American baseball player (1896–1968)

John Aloysius Heving (April 29, 1896 – December 24, 1968) was an American professional baseball catcher. He played all or part of eight season in Major League Baseball (MLB) for the St. Louis Browns, Boston Red Sox, and Philadelphia Athletics. His younger brother, Joe, was a major league pitcher from 1930 to 1945.

== Major league career ==

=== Browns and Red Sox ===
A non-power hitting backup catcher, Having reached the majors in 1920 with the St. Louis Browns, appearing in one game with them.
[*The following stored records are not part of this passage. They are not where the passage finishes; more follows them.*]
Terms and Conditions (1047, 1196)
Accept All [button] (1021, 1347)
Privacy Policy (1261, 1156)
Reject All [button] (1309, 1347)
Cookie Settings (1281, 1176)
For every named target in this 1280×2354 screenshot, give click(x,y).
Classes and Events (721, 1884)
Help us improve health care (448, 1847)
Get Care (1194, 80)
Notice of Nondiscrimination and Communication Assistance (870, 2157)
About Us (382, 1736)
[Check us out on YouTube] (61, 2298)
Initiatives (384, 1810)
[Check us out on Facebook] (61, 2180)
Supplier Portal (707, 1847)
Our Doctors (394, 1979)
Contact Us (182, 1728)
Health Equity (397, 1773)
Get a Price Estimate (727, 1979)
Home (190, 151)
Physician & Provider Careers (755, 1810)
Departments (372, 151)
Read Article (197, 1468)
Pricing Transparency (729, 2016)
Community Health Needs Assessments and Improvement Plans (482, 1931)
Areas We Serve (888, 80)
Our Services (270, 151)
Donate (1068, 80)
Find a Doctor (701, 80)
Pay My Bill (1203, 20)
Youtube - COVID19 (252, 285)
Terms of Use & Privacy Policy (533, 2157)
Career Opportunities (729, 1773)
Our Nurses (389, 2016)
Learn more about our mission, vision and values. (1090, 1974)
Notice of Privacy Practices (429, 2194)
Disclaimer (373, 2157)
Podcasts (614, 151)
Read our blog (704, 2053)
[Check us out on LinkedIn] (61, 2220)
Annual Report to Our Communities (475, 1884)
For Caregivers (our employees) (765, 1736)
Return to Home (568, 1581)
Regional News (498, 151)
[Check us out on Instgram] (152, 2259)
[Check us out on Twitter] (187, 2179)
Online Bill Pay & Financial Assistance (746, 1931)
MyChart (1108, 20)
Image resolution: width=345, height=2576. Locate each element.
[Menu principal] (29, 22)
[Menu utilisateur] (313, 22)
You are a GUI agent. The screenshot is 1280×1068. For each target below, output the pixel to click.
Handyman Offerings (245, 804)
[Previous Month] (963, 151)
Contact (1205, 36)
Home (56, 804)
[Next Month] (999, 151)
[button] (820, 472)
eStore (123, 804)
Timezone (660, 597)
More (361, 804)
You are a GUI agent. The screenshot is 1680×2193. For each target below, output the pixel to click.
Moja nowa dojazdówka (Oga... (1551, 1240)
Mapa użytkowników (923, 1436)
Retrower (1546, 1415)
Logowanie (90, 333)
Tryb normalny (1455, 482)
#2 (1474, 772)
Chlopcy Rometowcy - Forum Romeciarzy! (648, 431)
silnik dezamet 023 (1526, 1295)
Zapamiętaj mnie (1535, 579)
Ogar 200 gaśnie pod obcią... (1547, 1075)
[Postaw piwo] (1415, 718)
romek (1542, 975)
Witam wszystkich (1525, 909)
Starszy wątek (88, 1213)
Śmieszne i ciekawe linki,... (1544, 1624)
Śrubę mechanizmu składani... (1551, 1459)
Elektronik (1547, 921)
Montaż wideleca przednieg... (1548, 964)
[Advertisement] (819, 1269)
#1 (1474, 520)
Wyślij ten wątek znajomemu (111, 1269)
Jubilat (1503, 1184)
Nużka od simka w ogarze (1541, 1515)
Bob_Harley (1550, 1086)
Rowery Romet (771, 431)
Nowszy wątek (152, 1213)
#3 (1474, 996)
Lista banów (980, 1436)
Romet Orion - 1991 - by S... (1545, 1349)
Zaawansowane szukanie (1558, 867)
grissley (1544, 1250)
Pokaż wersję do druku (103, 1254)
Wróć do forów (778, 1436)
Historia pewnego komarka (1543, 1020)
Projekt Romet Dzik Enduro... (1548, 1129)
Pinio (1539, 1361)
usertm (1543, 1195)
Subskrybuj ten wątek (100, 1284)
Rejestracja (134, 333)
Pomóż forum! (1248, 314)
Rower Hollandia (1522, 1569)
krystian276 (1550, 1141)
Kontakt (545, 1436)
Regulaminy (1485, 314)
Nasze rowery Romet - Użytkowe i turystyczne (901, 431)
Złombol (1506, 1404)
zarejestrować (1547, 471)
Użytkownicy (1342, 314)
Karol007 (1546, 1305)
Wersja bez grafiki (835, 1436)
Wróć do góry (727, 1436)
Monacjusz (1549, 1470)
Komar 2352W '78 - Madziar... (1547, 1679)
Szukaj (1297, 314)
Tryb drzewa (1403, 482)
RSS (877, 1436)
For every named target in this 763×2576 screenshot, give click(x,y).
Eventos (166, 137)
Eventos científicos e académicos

He spent the next three seasons out of professional baseball before returning to the majors with the Boston Red Sox in 1924–25. After spending 1926–27 with the minor league Toledo Mud Hens, he returned to the Red Sox in 1928–30. His most productive season came in 1929 with Boston, when he posted career highs in batting average (.319) and runs batted in (23) in 76 games played.

=== Athletics ===
After the 1930 season, he was claimed on waivers by the Philadelphia Athletics, for whom he played in 1931–32. He hit his only major league home run for the A's on June 13, 1931, against his old team, the Browns, and pitcher Lefty Stewart.

== Minor leagues ==
In 1933, he returned to the minor leagues once again with the Toronto Maple Leafs. He continued to play on and off in the minors until 1946. From 1940 to 1942, he served as player-manager of the Salisbury Giants of the North Carolina State League.

In an eight-season major league career, Heving was a .265 hitter (261-for-985) with one home run and 90 RBI in 399 games.

Heving died in Salisbury, North Carolina, at the age of 72.